*GOAL OF THE EXERCISE*.
Recast the items below as a numbered list, leaving out any blank lines.

*DATA SUPPLIED*.
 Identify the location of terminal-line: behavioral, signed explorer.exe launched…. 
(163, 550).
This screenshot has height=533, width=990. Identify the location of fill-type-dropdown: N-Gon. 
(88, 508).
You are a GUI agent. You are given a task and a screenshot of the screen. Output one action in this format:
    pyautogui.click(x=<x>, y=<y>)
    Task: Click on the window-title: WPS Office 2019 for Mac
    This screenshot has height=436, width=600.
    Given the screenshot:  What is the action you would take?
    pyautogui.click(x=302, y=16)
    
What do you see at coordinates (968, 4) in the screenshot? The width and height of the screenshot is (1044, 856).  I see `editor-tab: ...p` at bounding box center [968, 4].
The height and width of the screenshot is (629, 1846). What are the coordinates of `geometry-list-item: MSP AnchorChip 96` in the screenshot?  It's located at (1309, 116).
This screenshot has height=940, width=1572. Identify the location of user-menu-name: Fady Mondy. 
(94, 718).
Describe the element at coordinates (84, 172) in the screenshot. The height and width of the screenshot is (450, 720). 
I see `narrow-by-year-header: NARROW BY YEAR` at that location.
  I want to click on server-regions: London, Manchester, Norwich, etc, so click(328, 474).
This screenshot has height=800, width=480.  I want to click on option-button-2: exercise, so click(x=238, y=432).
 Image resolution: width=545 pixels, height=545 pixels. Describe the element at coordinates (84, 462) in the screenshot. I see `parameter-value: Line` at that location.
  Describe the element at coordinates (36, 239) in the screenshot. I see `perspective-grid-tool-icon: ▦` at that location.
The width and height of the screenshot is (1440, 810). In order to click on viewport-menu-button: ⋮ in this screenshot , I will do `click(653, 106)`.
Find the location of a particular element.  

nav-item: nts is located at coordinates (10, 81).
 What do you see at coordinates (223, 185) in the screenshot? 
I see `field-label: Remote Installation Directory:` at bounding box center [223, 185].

*SOLUTION BELOW*.
1.  Identify the location of terminal-line: behavioral, signed explorer.exe launched…. 
2. (163, 550).
3. This screenshot has height=533, width=990. Identify the location of fill-type-dropdown: N-Gon. 
4. (88, 508).
5. You are a GUI agent. You are given a task and a screenshot of the screen. Output one action in this format:
6.     pyautogui.click(x=<x>, y=<y>)
7.     Task: Click on the window-title: WPS Office 2019 for Mac
8.     This screenshot has height=436, width=600.
9.     Given the screenshot:  What is the action you would take?
10.     pyautogui.click(x=302, y=16)
11. What do you see at coordinates (968, 4) in the screenshot? The width and height of the screenshot is (1044, 856).  I see `editor-tab: ...p` at bounding box center [968, 4].
12. The height and width of the screenshot is (629, 1846). What are the coordinates of `geometry-list-item: MSP AnchorChip 96` in the screenshot?  It's located at (1309, 116).
13. This screenshot has height=940, width=1572. Identify the location of user-menu-name: Fady Mondy. 
14. (94, 718).
15. Describe the element at coordinates (84, 172) in the screenshot. The height and width of the screenshot is (450, 720). 
16. I see `narrow-by-year-header: NARROW BY YEAR` at that location.
17.   I want to click on server-regions: London, Manchester, Norwich, etc, so click(328, 474).
18. This screenshot has height=800, width=480.  I want to click on option-button-2: exercise, so click(x=238, y=432).
19.  Image resolution: width=545 pixels, height=545 pixels. Describe the element at coordinates (84, 462) in the screenshot. I see `parameter-value: Line` at that location.
20.   Describe the element at coordinates (36, 239) in the screenshot. I see `perspective-grid-tool-icon: ▦` at that location.
21. The width and height of the screenshot is (1440, 810). In order to click on viewport-menu-button: ⋮ in this screenshot , I will do `click(653, 106)`.
22. Find the location of a particular element.  
23. nav-item: nts is located at coordinates (10, 81).
24.  What do you see at coordinates (223, 185) in the screenshot? 
25. I see `field-label: Remote Installation Directory:` at bounding box center [223, 185].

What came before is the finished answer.